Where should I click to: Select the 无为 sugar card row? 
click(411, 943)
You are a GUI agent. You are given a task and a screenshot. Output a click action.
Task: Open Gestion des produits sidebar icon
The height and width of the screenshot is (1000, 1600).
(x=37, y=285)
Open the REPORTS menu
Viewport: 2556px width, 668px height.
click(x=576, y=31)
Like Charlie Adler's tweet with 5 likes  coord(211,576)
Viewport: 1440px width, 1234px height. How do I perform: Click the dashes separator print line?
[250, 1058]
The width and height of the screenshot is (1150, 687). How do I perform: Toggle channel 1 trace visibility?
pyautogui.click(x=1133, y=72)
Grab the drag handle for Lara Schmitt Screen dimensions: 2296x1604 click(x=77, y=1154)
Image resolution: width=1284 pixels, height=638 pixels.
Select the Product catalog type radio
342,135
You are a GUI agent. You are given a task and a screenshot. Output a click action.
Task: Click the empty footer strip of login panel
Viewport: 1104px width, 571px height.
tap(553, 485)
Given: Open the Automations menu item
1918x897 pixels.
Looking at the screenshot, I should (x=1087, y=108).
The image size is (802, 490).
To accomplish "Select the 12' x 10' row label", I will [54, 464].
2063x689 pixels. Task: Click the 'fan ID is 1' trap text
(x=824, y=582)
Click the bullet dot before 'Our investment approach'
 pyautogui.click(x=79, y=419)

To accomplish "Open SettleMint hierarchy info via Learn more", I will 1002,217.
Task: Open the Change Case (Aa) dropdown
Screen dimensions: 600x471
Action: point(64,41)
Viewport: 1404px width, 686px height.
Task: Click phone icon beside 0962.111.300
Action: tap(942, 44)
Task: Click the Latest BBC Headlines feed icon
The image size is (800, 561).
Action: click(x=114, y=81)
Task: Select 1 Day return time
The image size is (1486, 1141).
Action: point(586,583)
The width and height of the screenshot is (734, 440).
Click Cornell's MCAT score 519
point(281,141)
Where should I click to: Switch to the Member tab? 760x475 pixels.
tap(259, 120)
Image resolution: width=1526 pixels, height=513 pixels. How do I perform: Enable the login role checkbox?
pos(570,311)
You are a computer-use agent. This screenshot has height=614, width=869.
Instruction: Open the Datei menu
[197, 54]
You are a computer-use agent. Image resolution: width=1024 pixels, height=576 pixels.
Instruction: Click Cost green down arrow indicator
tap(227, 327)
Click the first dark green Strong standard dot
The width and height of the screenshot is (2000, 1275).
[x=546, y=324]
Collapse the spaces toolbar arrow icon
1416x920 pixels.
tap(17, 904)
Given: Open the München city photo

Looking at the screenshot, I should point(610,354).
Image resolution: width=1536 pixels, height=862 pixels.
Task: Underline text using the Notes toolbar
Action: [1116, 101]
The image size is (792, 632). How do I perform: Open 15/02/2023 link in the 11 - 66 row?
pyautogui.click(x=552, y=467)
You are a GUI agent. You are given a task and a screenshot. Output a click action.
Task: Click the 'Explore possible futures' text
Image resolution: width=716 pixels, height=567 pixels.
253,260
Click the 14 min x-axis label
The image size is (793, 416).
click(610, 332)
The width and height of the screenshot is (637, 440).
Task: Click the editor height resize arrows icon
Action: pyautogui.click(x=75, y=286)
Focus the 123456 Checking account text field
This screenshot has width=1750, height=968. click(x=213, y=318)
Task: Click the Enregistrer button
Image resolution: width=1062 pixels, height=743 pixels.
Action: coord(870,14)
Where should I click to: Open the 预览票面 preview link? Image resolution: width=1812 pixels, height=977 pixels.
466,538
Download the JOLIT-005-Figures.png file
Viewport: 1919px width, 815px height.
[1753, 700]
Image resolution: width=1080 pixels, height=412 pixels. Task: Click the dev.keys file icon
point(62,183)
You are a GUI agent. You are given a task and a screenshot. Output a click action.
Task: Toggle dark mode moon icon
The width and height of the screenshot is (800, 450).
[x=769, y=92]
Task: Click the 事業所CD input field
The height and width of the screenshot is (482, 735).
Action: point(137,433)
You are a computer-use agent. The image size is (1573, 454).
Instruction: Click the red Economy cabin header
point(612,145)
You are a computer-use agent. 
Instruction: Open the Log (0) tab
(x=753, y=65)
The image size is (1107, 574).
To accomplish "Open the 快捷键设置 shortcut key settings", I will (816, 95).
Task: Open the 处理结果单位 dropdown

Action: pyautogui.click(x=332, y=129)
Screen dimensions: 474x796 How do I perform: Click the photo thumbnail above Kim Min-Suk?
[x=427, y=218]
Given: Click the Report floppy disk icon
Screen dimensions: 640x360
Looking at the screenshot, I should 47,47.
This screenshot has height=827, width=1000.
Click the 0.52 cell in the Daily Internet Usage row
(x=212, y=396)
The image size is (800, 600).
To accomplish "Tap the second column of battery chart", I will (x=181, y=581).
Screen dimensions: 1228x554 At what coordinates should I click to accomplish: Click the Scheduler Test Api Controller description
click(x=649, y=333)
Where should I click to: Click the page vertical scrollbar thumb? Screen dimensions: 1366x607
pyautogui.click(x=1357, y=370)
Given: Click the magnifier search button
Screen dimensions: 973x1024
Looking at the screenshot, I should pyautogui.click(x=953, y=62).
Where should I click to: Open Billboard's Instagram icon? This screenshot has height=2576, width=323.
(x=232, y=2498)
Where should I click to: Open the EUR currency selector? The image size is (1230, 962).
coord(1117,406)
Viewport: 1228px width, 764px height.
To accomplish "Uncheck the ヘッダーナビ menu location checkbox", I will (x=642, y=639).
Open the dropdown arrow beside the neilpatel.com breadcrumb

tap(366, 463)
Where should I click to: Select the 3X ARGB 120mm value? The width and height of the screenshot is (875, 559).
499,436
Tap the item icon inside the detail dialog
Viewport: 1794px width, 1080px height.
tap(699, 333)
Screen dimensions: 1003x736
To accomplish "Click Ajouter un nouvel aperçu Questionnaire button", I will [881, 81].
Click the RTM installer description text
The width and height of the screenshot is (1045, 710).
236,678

> Aim of the exercise
Transcribe every record. Match each line exactly.

> Exercise answer
Where should I click to: Select the 无为 sugar card row? 
click(411, 943)
You are a GUI agent. You are given a task and a screenshot. Output a click action.
Task: Open Gestion des produits sidebar icon
The height and width of the screenshot is (1000, 1600).
(x=37, y=285)
Open the REPORTS menu
Viewport: 2556px width, 668px height.
click(x=576, y=31)
Like Charlie Adler's tweet with 5 likes  coord(211,576)
Viewport: 1440px width, 1234px height. How do I perform: Click the dashes separator print line?
[250, 1058]
The width and height of the screenshot is (1150, 687). How do I perform: Toggle channel 1 trace visibility?
pyautogui.click(x=1133, y=72)
Grab the drag handle for Lara Schmitt Screen dimensions: 2296x1604 click(x=77, y=1154)
Image resolution: width=1284 pixels, height=638 pixels.
Select the Product catalog type radio
342,135
You are a GUI agent. You are given a task and a screenshot. Output a click action.
Task: Click the empty footer strip of login panel
Viewport: 1104px width, 571px height.
tap(553, 485)
Given: Open the Automations menu item
1918x897 pixels.
Looking at the screenshot, I should (x=1087, y=108).
The image size is (802, 490).
To accomplish "Select the 12' x 10' row label", I will [54, 464].
2063x689 pixels. Task: Click the 'fan ID is 1' trap text
(x=824, y=582)
Click the bullet dot before 'Our investment approach'
 pyautogui.click(x=79, y=419)

To accomplish "Open SettleMint hierarchy info via Learn more", I will 1002,217.
Task: Open the Change Case (Aa) dropdown
Screen dimensions: 600x471
Action: point(64,41)
Viewport: 1404px width, 686px height.
Task: Click phone icon beside 0962.111.300
Action: tap(942, 44)
Task: Click the Latest BBC Headlines feed icon
The image size is (800, 561).
Action: click(x=114, y=81)
Task: Select 1 Day return time
The image size is (1486, 1141).
Action: point(586,583)
The width and height of the screenshot is (734, 440).
Click Cornell's MCAT score 519
point(281,141)
Where should I click to: Switch to the Member tab? 760x475 pixels.
tap(259, 120)
Image resolution: width=1526 pixels, height=513 pixels. How do I perform: Enable the login role checkbox?
pos(570,311)
You are a computer-use agent. This screenshot has height=614, width=869.
Instruction: Open the Datei menu
[197, 54]
You are a computer-use agent. Image resolution: width=1024 pixels, height=576 pixels.
Instruction: Click Cost green down arrow indicator
tap(227, 327)
Click the first dark green Strong standard dot
The width and height of the screenshot is (2000, 1275).
[x=546, y=324]
Collapse the spaces toolbar arrow icon
1416x920 pixels.
tap(17, 904)
Given: Open the München city photo

Looking at the screenshot, I should point(610,354).
Image resolution: width=1536 pixels, height=862 pixels.
Task: Underline text using the Notes toolbar
Action: [1116, 101]
The image size is (792, 632). How do I perform: Open 15/02/2023 link in the 11 - 66 row?
pyautogui.click(x=552, y=467)
You are a GUI agent. You are given a task and a screenshot. Output a click action.
Task: Click the 'Explore possible futures' text
Image resolution: width=716 pixels, height=567 pixels.
253,260
Click the 14 min x-axis label
The image size is (793, 416).
click(610, 332)
The width and height of the screenshot is (637, 440).
Task: Click the editor height resize arrows icon
Action: pyautogui.click(x=75, y=286)
Focus the 123456 Checking account text field
This screenshot has width=1750, height=968. click(x=213, y=318)
Task: Click the Enregistrer button
Image resolution: width=1062 pixels, height=743 pixels.
Action: coord(870,14)
Where should I click to: Open the 预览票面 preview link? Image resolution: width=1812 pixels, height=977 pixels.
466,538
Download the JOLIT-005-Figures.png file
Viewport: 1919px width, 815px height.
[1753, 700]
Image resolution: width=1080 pixels, height=412 pixels. Task: Click the dev.keys file icon
point(62,183)
You are a GUI agent. You are given a task and a screenshot. Output a click action.
Task: Toggle dark mode moon icon
The width and height of the screenshot is (800, 450).
[x=769, y=92]
Task: Click the 事業所CD input field
The height and width of the screenshot is (482, 735).
Action: point(137,433)
You are a computer-use agent. The image size is (1573, 454).
Instruction: Click the red Economy cabin header
point(612,145)
You are a computer-use agent. 
Instruction: Open the Log (0) tab
(x=753, y=65)
The image size is (1107, 574).
To accomplish "Open the 快捷键设置 shortcut key settings", I will (816, 95).
Task: Open the 处理结果单位 dropdown

Action: pyautogui.click(x=332, y=129)
Screen dimensions: 474x796 How do I perform: Click the photo thumbnail above Kim Min-Suk?
[x=427, y=218]
Given: Click the Report floppy disk icon
Screen dimensions: 640x360
Looking at the screenshot, I should 47,47.
This screenshot has height=827, width=1000.
Click the 0.52 cell in the Daily Internet Usage row
(x=212, y=396)
The image size is (800, 600).
To accomplish "Tap the second column of battery chart", I will (x=181, y=581).
Screen dimensions: 1228x554 At what coordinates should I click to accomplish: Click the Scheduler Test Api Controller description
click(x=649, y=333)
Where should I click to: Click the page vertical scrollbar thumb? Screen dimensions: 1366x607
pyautogui.click(x=1357, y=370)
Given: Click the magnifier search button
Screen dimensions: 973x1024
Looking at the screenshot, I should pyautogui.click(x=953, y=62).
Where should I click to: Open Billboard's Instagram icon? This screenshot has height=2576, width=323.
(x=232, y=2498)
Where should I click to: Open the EUR currency selector? The image size is (1230, 962).
coord(1117,406)
Viewport: 1228px width, 764px height.
To accomplish "Uncheck the ヘッダーナビ menu location checkbox", I will (x=642, y=639).
Open the dropdown arrow beside the neilpatel.com breadcrumb

tap(366, 463)
Where should I click to: Select the 3X ARGB 120mm value? The width and height of the screenshot is (875, 559).
499,436
Tap the item icon inside the detail dialog
Viewport: 1794px width, 1080px height.
tap(699, 333)
Screen dimensions: 1003x736
To accomplish "Click Ajouter un nouvel aperçu Questionnaire button", I will [881, 81].
Click the RTM installer description text
The width and height of the screenshot is (1045, 710).
236,678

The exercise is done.